---------- Dataset

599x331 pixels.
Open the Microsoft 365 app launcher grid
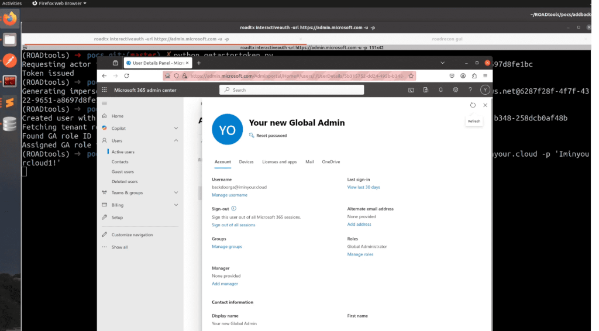coord(105,90)
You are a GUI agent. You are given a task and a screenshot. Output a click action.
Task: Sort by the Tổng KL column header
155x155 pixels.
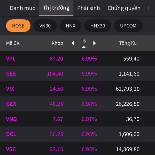point(128,43)
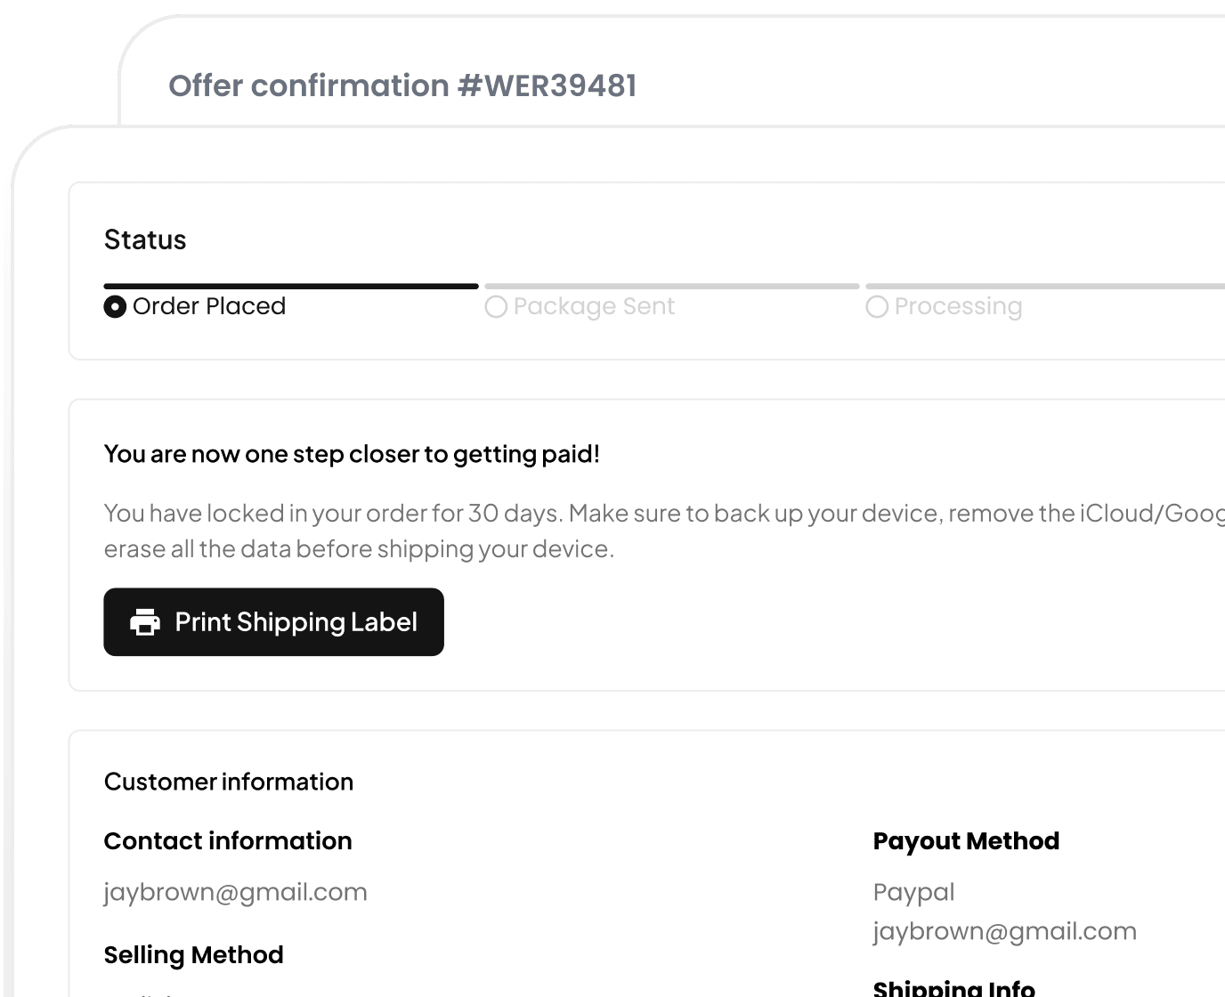
Task: Click the Processing status label
Action: pos(958,306)
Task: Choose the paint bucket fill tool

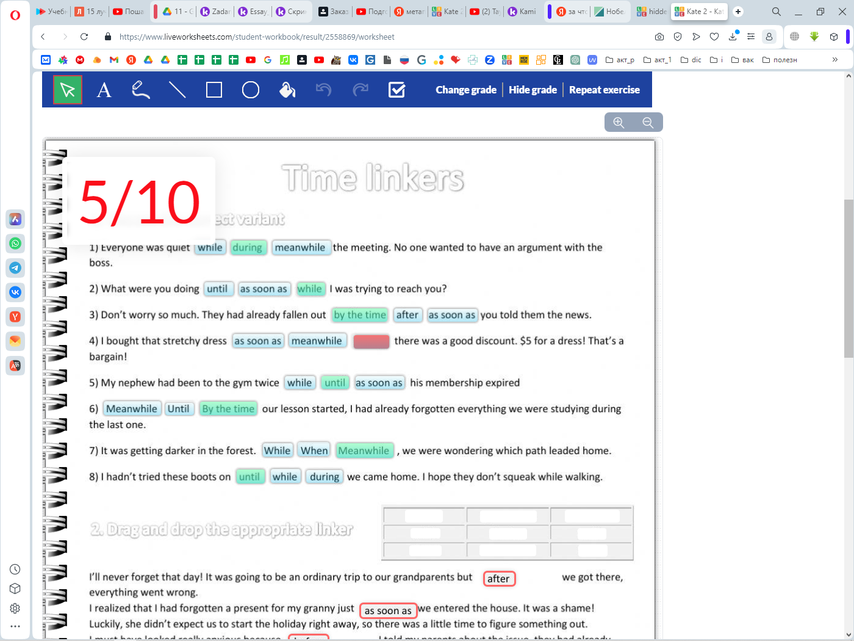Action: 287,90
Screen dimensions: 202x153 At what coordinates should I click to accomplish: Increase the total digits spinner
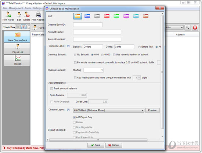pos(139,77)
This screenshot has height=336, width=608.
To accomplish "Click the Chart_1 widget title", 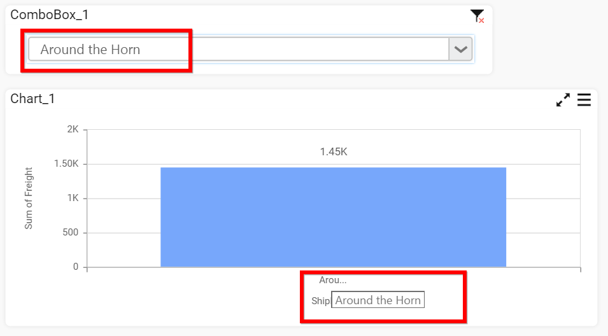I will [x=33, y=99].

--------------------

*Directions:* Could you return all lines from the records that include the word "screenshot"?

*Solution for this task:*
You are a GUI agent. You are given a task and a screenshot. Output a click action.
This screenshot has height=336, width=608.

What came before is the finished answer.